◆ **ЗАДАНИЯ**:
[a] Извлеките из фрагмента о судебном заседании отрывок между словами «Чтение продолжается вот» и «заключения без изменения.», включая их самих.
[b] В каком году, согласно фрагменту о судебном заседании, Д. Баазов вернулся из России?
[c] Продолжите фрагмент о судебном заседании, начав сразу после его последнего предложения.

◆ **ИСХОДНЫЙ ФРАГМЕНТ**:
%%
В зале замерло все. Воздух колеблют лишь произнесенные громко слова… фразы… мне уже хорошо знакомые, стараюсь не слушать и только смотреть на отца, но помимо воли мой слух ловит их, потому что эти слова и фразы, теперь указанные и публично признанные, падают в сознание, как тяжелые удары молота, и кто-то во мне подсознательно считает эти удары.
"…Д. Баазов, вернувшись из России в 1904 году, привез оттуда чуждые для грузинских евреев идеи сионизма. Создал широкую сеть сионистских организаций по городам Грузии и Закавказья… Проповедуя реакционный шовинизм, отвлекая трудящиеся массы евреев от революционной борьбы, состоял в преступной связи со многими руководителями мирового сионизма и, неоднократно принимая участие в сионистских конференциях Закавказья, на конгрессах русского и мирового сионизма…".
Чтение продолжается вот уже час… Удары падают ритмично, все с большей силой.
В зале тишина, как будто все вымерло, не слышно шороха. Замер конвой…
Иногда перевожу взгляд с отца на Хаима, и каждый раз мне кажется, что лицо его двоится – вот вижу всегда розовощекого, заливающегося веселым смехом Хаима, а потом он вдруг исчезает, и вместо него вижу Хаима почерневшего, – не серый, а именно черный цвет отличает его лицо от лиц других подсудимых. Ему нет еще тридцати, а всякий даст ему сейчас пятьдесят…
Прошло уже полтора часа, чтение продолжается. Теперь удары наносятся остальным: Рамендик, Пайкин, Элигулашвили, Чачашвили, Гольдберг признаны виновными по формуле обвинительного заключения без изменения.
%%
◆ **СОДЕРЖИМОЕ НАБОРА ДАННЫХ**:
%%
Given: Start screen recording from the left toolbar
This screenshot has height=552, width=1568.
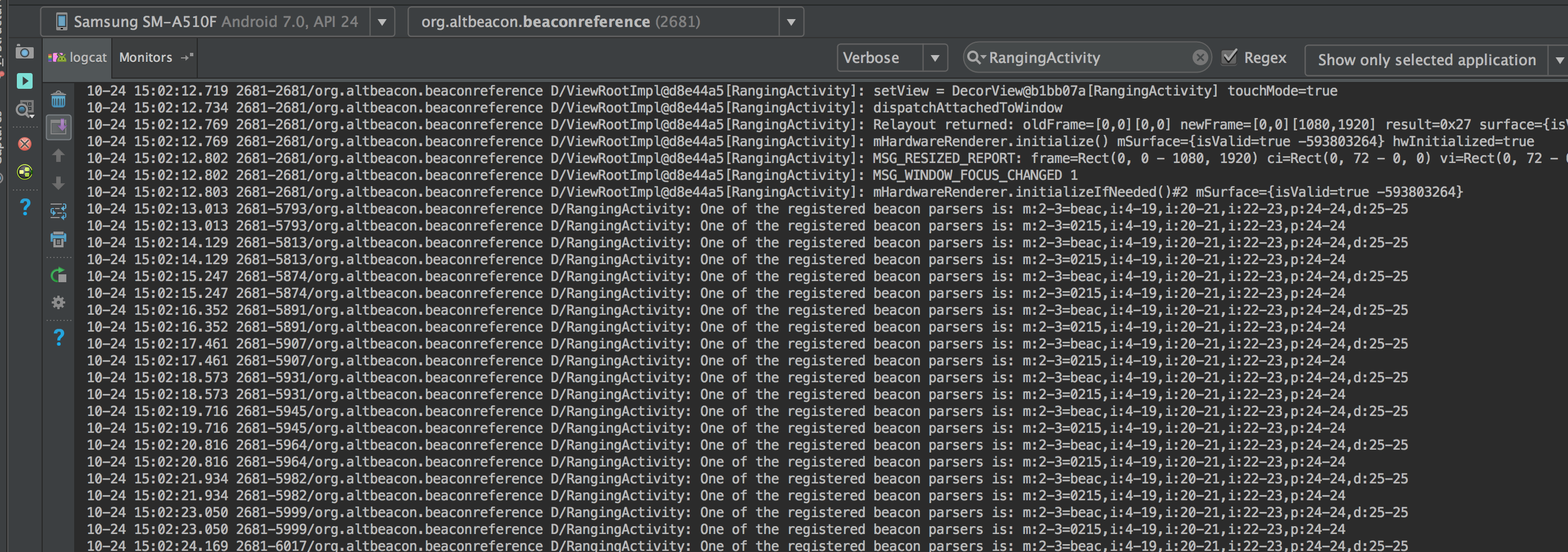Looking at the screenshot, I should pyautogui.click(x=24, y=80).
%%
◆ **ОТВЕТЫ ПО ПОРЯДКУ**:
[a]
Чтение продолжается вот уже час… Удары падают ритмично, все с большей силой.
В зале тишина, как будто все вымерло, не слышно шороха. Замер конвой…
Иногда перевожу взгляд с отца на Хаима, и каждый раз мне кажется, что лицо его двоится – вот вижу всегда розовощекого, заливающегося веселым смехом Хаима, а потом он вдруг исчезает, и вместо него вижу Хаима почерневшего, – не серый, а именно черный цвет отличает его лицо от лиц других подсудимых. Ему нет еще тридцати, а всякий даст ему сейчас пятьдесят…
Прошло уже полтора часа, чтение продолжается. Теперь удары наносятся остальным: Рамендик, Пайкин, Элигулашвили, Чачашвили, Гольдберг признаны виновными по формуле обвинительного заключения без изменения.

[b] В 1904 году.

[c]
Отклонение только в отношении Хаима: "Участие Х. Д. Баазова в антисоветской организации судебным следствием не доказано."
По залу, как электрический ток, прошел вздох облегчения: оправдают!
Звонок председательствующего призывает к тишине. Прошло уже два часа. Приговор доходит до своей резолютивной части.
Отпив глоток воды, председательствующий повышает голос: "Судебная коллегия постановила:
Приговорить: Х. Д. Баазова, по ст. 58-12 УК Грузии, за недоносительство – к пяти годам лишения свободы. Рамендика, Пайкина, Гольдберга, Элигулашвили и Чачашвили, по ст. 58-10-11 каждого, – к десяти годам лишения свободы.
Д. М. Баазова, по ст. 58-10-2-11, как опасного и коварного врага советской власти, – к высшей мере наказания – расстрелу."
Какая-то неведомая сила удерживает зал в полном оцепенении и могильной тишине.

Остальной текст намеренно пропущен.